BRAMA, August 28, 2009, 9:00 AM ET|
Privileged Money Tries to Derail Healthcare Insurance Reform
By Boris Danik
A major source of funding for government subsidies envisioned in President
Obama's healthcare insurance reform is expected to come from a marginal
tax increase in the top income class (those making over $500,000).
The allergy in the top bracket to such a possible tax hike became an
instant trigger for the proxies of the monied elite to mobilize the
hackers to sink the reform. The New York Times
named the US Chamber of Commerce as one of the organizers of a multi-million dollar
campaign to derail the reform (August 13, 2009 online [August 14 print version] Ad Campaign Counterattacks Against Overhaul Critics). The Chamber's commercial paints the expense
of the reform as something that "would all but break the national bank."

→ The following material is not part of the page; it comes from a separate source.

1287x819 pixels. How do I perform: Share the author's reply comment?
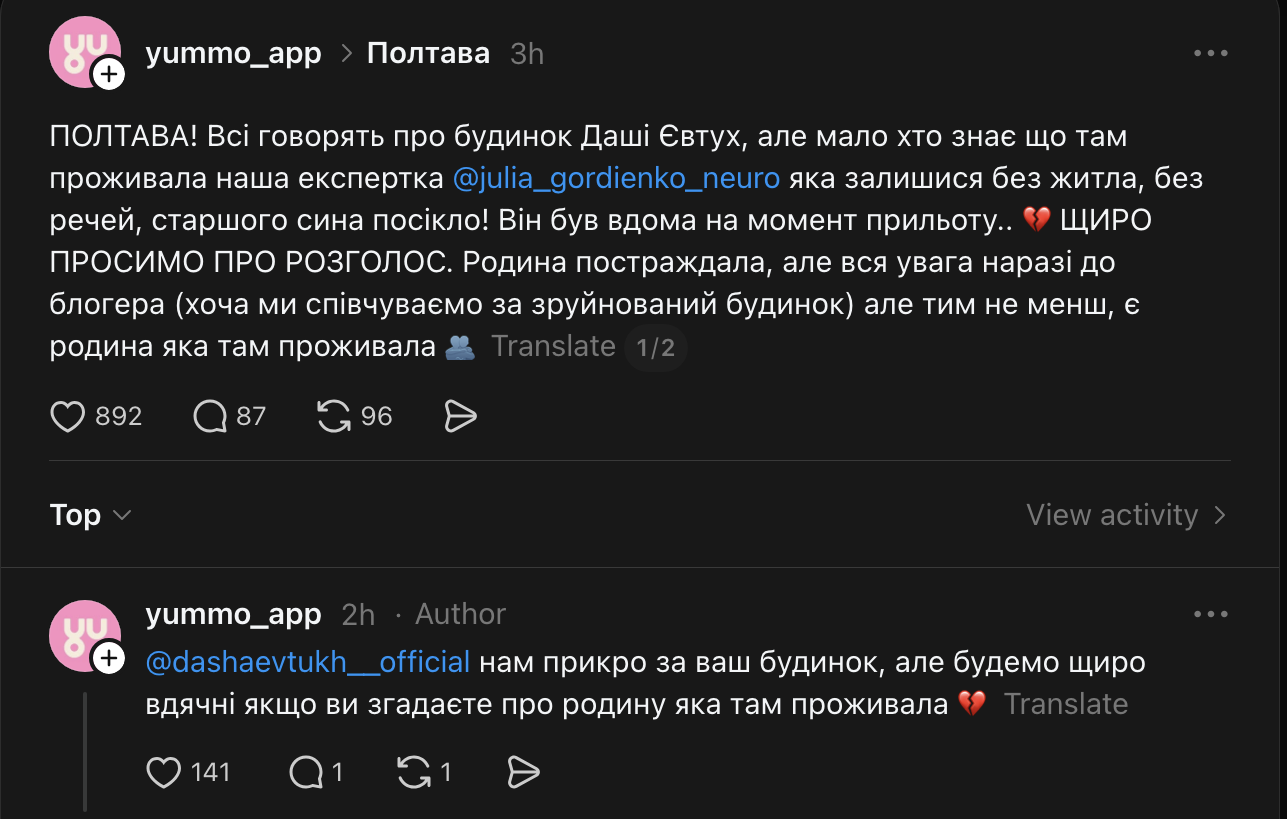[523, 772]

The instigated quasi-populist assault is focused on a soft link in Obama's
plan, the one that admittedly relies on savings to be realized by getting
rid of "the inefficiencies" in the existing system. The hackers quickly
dubbed it "healthcare rationing."
In particular, their polyphony is distorting the provision in the proposed
reform that authorizes optional, voluntary consultation with doctors about
hospice care and options to permit aggressive intervention that may be
life-saving. The detractors call such consultation "death panels."

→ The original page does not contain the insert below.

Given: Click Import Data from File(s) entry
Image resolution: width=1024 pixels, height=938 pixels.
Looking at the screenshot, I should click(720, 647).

But, lo and behold, a similar provision was passed in Congress last year
without such a furor. This provision makes sense, and here is why.
Approximately, one-half of all Medicare expenses take place in the last
six months of the patients' lives no doubt due to heroic treatment
efforts and market-indexed technology that may or many not make much sense
for the dying but are profitable for the medical-industrial establishment.

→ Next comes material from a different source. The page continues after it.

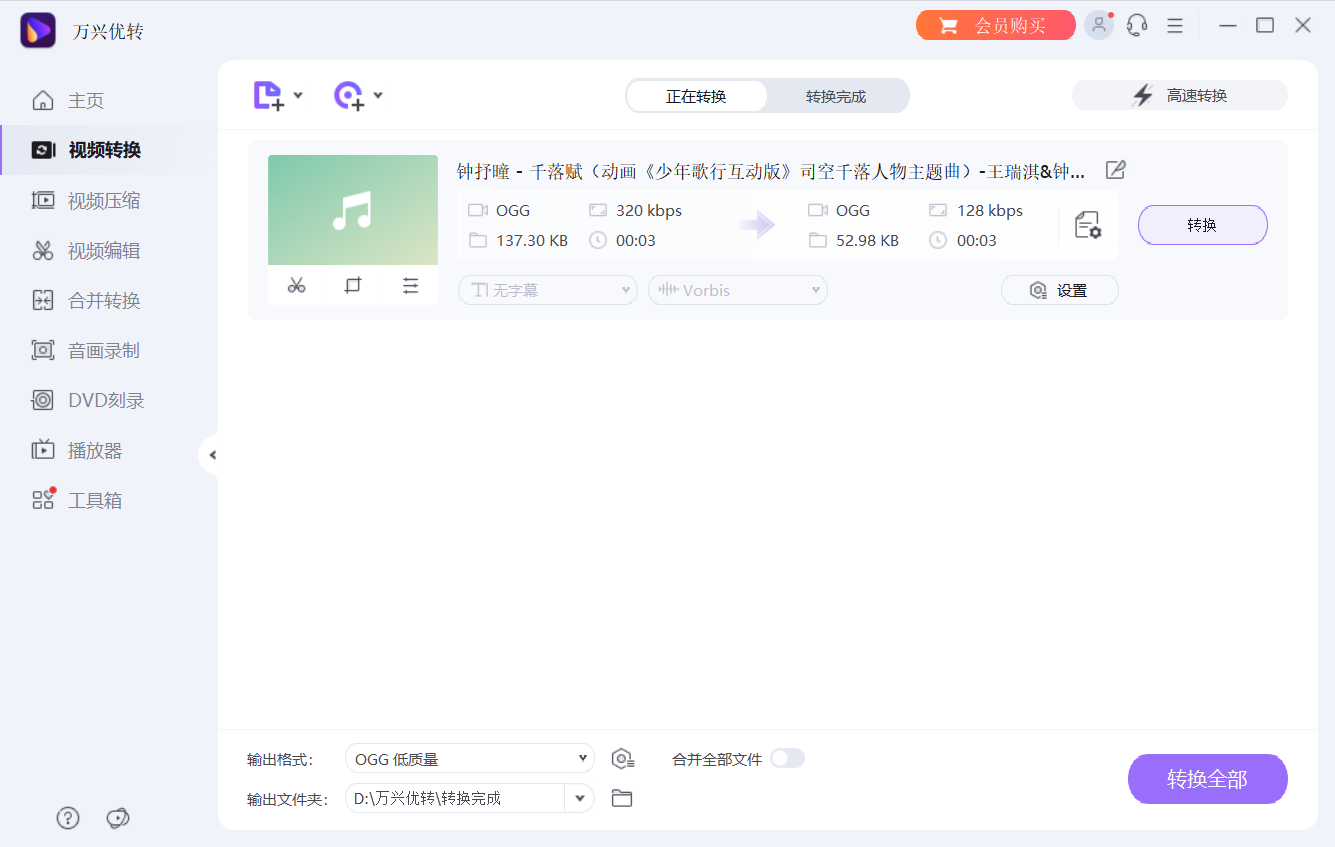Select the 正在转换 tab
The image size is (1335, 847).
pyautogui.click(x=697, y=95)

So, when The Ukrainian Weekly features a column in which the writer shows an alarming concern for his Baba as a potential victim of "Obama-care," try not to panic (ref: The Ukrainian Weekly, August 9, 2009, p.7).
Healthcare rationing is what we have now, and the uninsured get the skimpiest
ration. Along these lines, insurance policies have exclusions and
limitations depending on the premiums paid. If in poor health, private
insurers can charge a higher premium, or deny insurance renewal
Co-payments can drive the chronically ill into bankruptcy, and often do.
High medical expenses are the underlying cause of a large percentage of individual
bankruptcies in the USA (on the order of a million each year).
Most of them (85% according to The Ukrainian Weekly columnist) were
probably "satisfied" with their insurance before becoming blacklisted
by private insurers due to devastating illnesses or decked by co-payments from the treatments.
The phrase "the cure was worse than the disease" (i.e., the patient died) is not
merely an anecdotal one-liner when the wife of the deceased gets a $70,000
bill the patient's co-payment responsibility for medical care from his
bout with cancer.
An epochal transfer of wealth from the bottom and the middle to the
top marked the eight years of the Bush administration with its
reactionary legacy of tax cuts for the top echelon on incomes and the
capital gains. It left the duped believers in the Republican "family
values" in the dust with debts and foreclosures.
Getting some of the wealth back, specifically for equitable healthcare, is
the name of the game for the Democrats and for "the left-wing liberals."
This is being resisted with tooth and nail, and with plenty of deception.
"Would you like to have the government decide when you should have hip
replacement?" chimed-in The Wall Street Journal.
When the executive elite is bonusing-off with multi-million dollar
payouts, it is impossible to have an ethical explanation why their income
tax rate should not be higher than 35% as it is now in contrast to the
steeply progressive rate during the post-World War Two period, the time of
the middle-class boom.
Tax cutting for the top tier in the Bush era caused record budget deficits
and spurred reckless lending ("investing") into the housing bubble and
consumer debt from the unprecedented accumulation of money at the top
of the social pyramid. This was the root cause,
shrugged off by establishment gurus, of the ongoing mortgage default
catastrophe and the financial meltdown of 2008.
The distraction may be about Baba, but health insurance is all about the money. It can be
found where wealth is concentrated: on the Avenue of the Gilded Age, which the majority of Americans seldom see or comprehend.